Two years in the making, the report also predicts, not surprisingly, that China, will edge past the U.S. in GDP sometime in the 2020s, and its gargantuan appetite for commodities of all kinds will drive world trade and spur increased production of huge container ships.
In addition, global GDP will grow more than two and a half times with the biggest increase coming in - India. Yes, the subcontinent will pass China in both population and rate of growth and become the world's third-largest economy by 2030, behind China and the U.S. Filling out the top five will be Japan and Brazil.
On the energy front, coal is predicted to remain the dominant generator of electricity, largely because of India and China, with consumption more than doubling over the next 20 years. Natural gas usage will double, fueled by fracking and LNG, and the U.S. will become the world's largest producer (and consumer). Oil consumption will grow by roughly half. While much is made of wind power and other "clean" energies, their impact will remain muted - with the exception of Western Europe, where wind (both onshore and offshore) will become a major power source.
Other predictions: Container ship tonnage grows the fastest among the major vessel categories, increasing two-and-a-half times as the world's expanding middle class demands more and more of the world's goods. Bulker tonnage more than doubles in response to imports of coal, iron ore and grains in emerging economies, and so does LNG tonnage with Australia, Qatar and Nigeria the leading exporters and Japan, Europe, India and China the main importers.
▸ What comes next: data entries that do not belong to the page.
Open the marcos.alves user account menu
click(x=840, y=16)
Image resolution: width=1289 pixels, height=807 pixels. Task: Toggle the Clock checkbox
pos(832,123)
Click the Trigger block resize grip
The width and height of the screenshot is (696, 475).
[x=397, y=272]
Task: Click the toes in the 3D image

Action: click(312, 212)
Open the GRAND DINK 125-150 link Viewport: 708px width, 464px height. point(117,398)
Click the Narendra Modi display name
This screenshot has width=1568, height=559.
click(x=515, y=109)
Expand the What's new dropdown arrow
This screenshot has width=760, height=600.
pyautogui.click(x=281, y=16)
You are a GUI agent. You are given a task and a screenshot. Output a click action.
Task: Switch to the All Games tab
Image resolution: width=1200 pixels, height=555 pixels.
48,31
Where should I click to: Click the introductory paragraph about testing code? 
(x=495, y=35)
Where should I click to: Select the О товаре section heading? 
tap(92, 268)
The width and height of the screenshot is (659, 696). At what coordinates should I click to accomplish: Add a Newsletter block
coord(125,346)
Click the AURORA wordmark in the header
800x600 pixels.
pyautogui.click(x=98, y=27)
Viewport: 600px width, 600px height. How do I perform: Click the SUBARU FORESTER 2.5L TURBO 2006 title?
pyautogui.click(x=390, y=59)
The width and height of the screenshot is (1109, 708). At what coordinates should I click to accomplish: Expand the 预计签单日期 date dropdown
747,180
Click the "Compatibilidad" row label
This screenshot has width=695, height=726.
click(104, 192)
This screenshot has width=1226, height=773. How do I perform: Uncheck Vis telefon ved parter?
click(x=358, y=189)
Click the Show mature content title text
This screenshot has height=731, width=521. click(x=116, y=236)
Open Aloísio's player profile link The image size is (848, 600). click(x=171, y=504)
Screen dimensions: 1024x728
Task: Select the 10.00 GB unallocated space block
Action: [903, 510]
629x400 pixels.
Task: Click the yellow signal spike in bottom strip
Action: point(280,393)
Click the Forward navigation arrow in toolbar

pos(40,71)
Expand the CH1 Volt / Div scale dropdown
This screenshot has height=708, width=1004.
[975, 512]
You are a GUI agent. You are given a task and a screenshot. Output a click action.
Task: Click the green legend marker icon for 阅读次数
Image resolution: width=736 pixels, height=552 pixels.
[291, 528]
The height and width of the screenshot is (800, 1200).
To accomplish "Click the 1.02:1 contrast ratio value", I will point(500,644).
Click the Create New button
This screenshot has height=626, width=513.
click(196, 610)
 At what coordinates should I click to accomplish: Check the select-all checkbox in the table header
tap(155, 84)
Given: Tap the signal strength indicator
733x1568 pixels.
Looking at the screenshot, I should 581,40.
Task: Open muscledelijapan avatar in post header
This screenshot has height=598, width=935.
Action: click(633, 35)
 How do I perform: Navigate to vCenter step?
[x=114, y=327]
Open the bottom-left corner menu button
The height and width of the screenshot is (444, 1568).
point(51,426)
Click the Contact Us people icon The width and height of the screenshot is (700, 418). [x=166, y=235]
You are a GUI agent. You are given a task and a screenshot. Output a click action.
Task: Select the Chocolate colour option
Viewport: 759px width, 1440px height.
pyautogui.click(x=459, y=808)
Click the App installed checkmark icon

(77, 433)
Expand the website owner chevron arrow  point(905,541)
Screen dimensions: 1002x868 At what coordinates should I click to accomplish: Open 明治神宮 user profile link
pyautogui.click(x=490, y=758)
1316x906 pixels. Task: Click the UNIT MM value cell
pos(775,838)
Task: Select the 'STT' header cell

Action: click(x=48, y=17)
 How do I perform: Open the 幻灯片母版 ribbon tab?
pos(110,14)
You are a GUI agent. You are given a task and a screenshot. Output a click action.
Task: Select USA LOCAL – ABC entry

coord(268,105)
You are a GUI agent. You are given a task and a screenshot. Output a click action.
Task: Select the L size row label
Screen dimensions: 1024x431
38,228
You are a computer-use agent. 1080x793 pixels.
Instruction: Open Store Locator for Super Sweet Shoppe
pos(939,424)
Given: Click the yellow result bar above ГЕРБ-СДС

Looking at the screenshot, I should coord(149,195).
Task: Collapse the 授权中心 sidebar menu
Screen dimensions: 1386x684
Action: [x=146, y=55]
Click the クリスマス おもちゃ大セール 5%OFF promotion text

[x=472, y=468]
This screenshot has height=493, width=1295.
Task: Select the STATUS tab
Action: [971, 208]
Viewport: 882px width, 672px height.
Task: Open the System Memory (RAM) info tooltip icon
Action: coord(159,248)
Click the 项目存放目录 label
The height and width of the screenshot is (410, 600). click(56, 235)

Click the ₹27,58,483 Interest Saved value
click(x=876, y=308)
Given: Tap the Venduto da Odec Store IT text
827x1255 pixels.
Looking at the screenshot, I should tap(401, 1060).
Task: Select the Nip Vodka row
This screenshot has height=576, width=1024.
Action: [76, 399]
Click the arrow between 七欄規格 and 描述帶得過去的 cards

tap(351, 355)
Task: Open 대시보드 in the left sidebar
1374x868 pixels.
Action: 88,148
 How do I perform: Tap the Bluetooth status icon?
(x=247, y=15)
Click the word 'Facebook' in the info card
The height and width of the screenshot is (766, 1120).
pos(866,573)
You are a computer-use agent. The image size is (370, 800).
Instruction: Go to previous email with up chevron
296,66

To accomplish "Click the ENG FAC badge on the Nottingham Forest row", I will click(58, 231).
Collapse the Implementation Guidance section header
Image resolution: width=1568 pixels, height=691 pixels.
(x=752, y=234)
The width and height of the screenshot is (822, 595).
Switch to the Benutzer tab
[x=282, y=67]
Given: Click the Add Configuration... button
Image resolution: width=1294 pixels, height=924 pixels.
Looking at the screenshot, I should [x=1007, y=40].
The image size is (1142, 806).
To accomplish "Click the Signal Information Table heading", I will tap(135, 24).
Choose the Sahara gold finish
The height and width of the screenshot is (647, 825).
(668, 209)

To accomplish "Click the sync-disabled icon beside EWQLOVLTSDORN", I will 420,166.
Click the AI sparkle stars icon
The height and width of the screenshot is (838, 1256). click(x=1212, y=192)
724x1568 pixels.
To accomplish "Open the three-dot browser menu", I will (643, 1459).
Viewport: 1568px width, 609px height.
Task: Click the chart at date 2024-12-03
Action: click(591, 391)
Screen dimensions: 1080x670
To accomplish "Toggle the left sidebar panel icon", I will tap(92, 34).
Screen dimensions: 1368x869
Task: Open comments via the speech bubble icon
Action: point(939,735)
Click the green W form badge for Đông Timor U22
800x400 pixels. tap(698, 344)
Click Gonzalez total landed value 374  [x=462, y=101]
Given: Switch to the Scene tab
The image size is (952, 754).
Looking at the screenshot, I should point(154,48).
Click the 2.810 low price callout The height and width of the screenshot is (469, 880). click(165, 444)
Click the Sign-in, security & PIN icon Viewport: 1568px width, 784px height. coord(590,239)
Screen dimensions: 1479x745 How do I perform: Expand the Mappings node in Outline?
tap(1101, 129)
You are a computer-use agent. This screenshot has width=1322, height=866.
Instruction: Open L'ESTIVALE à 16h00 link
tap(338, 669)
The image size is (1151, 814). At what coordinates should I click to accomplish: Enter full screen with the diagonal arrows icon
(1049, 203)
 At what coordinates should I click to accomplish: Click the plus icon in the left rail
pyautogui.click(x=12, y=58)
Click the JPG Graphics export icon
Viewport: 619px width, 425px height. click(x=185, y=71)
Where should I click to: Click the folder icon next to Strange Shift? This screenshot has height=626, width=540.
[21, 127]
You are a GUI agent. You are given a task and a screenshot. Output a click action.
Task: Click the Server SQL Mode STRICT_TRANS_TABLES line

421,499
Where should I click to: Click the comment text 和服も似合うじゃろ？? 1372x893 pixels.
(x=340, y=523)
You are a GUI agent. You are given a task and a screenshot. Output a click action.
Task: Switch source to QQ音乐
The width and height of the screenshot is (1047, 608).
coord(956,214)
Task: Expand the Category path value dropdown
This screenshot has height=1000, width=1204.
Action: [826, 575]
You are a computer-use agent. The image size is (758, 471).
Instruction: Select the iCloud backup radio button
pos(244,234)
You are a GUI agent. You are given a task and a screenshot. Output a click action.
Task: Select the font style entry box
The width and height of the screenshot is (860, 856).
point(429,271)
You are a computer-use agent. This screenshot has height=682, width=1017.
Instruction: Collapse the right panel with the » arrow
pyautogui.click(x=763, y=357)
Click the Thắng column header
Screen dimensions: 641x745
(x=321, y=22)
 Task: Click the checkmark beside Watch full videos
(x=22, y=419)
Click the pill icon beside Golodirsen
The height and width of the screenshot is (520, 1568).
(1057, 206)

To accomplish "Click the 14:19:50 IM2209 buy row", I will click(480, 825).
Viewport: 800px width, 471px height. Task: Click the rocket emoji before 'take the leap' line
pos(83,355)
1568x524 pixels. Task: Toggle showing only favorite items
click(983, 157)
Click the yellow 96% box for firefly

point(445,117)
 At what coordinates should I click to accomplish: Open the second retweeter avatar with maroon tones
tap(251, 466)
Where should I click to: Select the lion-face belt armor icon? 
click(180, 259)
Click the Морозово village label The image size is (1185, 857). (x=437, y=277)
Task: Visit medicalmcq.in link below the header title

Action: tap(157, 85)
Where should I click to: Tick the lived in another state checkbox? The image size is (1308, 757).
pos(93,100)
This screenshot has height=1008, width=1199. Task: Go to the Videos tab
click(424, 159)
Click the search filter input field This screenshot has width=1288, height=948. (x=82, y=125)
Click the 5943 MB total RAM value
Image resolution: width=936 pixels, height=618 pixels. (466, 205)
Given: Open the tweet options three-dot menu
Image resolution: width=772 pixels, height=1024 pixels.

Tanker tonnage grows the slowest as the world gradually shifts away from oil as the dominant transportation fuel.
China, according to the report, increases its lead over rivals South Korea (#2) and Japan (#3) with emerging nations like Vietnam, India, Brazil and the Philippines gaining fast. The market for sophisticated vessels like LNG carriers, however, continues to be dominated by South Korea and Japan.